A02-8:多自由度・大規模系における反応と構造空間探索
研究組織
研究代表者 |
倭 剛久 | 名古屋大学大学院理学研究科・准教授 |
生物物理学、研究の総括 |
研究分担者 |
光武 亜代理 | 慶応義塾大学理工学部・助教 |
生物物理、計算物理、分子シミュレーション |
連携研究者 |
岡本 祐幸 | 名古屋大学大学院理学研究科・教授 |
計算科学、計算生物物理学 |
連携研究者 |
足立 伸一 | 高エネルギー加速器研究機構物質構造科学研究所・准教授 |
X線回折学、構造生物学、放射光科学 |
研究協力者 |
杉田 有治 | 理化学研究所中央研究所・准主任研究員 |
研究協力者 |
渡辺 宙志 | 名古屋大学大学院理学研究科・学振DC2 |
研究概要
時間空間分解能の優れた実験手法と構造空間探索能の高い計算手法を併用して、多自由度・大規模系の構造形成・運動・および反応メカニズムにアプローチする。

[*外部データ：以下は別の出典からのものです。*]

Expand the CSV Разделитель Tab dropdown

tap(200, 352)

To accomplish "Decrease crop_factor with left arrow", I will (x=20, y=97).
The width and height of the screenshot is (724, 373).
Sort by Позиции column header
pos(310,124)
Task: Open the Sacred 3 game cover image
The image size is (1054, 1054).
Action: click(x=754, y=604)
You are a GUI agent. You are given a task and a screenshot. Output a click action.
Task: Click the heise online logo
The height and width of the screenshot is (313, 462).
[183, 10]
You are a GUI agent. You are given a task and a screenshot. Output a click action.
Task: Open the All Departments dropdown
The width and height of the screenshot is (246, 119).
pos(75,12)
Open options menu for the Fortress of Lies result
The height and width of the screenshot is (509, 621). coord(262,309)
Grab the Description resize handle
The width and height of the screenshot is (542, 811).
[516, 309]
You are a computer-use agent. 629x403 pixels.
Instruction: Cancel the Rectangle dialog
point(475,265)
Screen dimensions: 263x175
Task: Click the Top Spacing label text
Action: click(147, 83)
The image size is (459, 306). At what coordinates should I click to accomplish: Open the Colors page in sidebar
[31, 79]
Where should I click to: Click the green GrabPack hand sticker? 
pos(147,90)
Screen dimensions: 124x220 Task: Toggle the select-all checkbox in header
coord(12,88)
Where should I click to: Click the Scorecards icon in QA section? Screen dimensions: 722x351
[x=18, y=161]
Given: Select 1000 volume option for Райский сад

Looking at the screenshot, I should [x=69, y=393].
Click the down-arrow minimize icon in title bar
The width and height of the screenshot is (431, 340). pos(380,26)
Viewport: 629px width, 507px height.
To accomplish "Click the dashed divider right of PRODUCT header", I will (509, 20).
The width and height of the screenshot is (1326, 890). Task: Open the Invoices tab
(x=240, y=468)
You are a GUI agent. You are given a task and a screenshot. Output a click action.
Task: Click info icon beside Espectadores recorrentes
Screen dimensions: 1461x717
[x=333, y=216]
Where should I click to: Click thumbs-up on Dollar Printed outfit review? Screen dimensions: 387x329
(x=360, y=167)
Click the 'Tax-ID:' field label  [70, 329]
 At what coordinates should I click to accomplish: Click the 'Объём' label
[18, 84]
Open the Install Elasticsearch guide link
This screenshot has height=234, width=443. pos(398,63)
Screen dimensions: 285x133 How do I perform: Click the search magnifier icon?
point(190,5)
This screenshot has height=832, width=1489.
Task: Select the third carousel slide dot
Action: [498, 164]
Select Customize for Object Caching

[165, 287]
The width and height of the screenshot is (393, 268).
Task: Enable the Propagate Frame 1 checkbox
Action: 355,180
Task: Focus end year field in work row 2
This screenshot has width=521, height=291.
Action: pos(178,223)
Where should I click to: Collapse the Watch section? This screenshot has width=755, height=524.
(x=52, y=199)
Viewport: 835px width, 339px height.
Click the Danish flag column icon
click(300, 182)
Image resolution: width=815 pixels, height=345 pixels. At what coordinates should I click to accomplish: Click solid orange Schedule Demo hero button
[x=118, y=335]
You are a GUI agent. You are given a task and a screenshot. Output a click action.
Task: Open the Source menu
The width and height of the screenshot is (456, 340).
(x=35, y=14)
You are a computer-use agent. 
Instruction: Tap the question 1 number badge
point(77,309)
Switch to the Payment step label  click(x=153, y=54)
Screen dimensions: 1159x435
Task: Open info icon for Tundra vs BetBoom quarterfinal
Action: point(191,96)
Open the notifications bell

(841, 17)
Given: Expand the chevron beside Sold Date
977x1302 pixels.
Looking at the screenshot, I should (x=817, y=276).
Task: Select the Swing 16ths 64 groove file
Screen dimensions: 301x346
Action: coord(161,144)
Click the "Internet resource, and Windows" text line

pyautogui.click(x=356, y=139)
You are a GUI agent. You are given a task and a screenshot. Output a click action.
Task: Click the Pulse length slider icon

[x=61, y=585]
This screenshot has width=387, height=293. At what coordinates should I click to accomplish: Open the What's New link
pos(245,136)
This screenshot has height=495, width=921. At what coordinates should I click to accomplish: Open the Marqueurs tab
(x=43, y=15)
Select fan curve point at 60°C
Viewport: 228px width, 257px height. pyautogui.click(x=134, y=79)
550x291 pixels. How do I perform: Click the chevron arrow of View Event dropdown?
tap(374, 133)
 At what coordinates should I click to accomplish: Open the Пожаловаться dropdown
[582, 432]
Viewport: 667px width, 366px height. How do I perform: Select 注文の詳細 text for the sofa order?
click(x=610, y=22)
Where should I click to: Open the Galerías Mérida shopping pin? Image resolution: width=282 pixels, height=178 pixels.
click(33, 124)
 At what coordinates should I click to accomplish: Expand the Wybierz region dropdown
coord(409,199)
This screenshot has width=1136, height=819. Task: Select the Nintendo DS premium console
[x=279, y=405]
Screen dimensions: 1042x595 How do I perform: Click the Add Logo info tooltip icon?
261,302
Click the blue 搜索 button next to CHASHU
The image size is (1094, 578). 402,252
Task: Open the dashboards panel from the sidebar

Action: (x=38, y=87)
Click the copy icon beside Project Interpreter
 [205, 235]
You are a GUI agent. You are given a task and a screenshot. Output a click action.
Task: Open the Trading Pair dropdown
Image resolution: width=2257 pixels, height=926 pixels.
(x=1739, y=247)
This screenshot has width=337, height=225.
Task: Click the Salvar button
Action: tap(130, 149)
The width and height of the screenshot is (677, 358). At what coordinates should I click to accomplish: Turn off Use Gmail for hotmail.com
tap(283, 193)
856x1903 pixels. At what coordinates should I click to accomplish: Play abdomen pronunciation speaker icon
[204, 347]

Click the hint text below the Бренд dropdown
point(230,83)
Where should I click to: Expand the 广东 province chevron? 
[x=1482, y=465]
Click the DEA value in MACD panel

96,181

本課題では、典型的な多自由度・大規模系である生体高分子系に焦点をあて、分子シミュレーションと電子状態計算を活用して蛋白質の折りたたみ問題、複合体形成、および構造変化や機能発現機構を研究する。そして、時間分解X線結晶解析法による生体分子の動的情報とエネルギー計算を組み合わせ、分子科学的視点から生体分子が働くメカニズムを深く理解する。
まず、構造空間の効率的探索により、蛋白質の折りたたみ問題や構造変化による機能発現機構を研究する。構造空間の探索には拡張アンサンブル法を用いる。また、力場関数の精密化により折りたたみシミュレーションの信頼性を向上させる。膜蛋白質や蛋白質・リガンド複合体の構造形成機構に取り組み、並行して拡張アンサンブル法の開発も行う。
蛋白質は光、リガンド結合、および温度や圧力など、外部摂動に応答して特定の構造変化を起こし、生物学的機能を発現する。本研究課題では光刺激にともなう蛋白質の構造変化を解析する。そして、分子内水素結合ネットワークの生成・消滅や分子内リガンド移動のメカニズムを探る。さらに、第一原理計算・電子状態計算のグループと連携して蛋白質内プロトン移動反応を分子論的に解析する。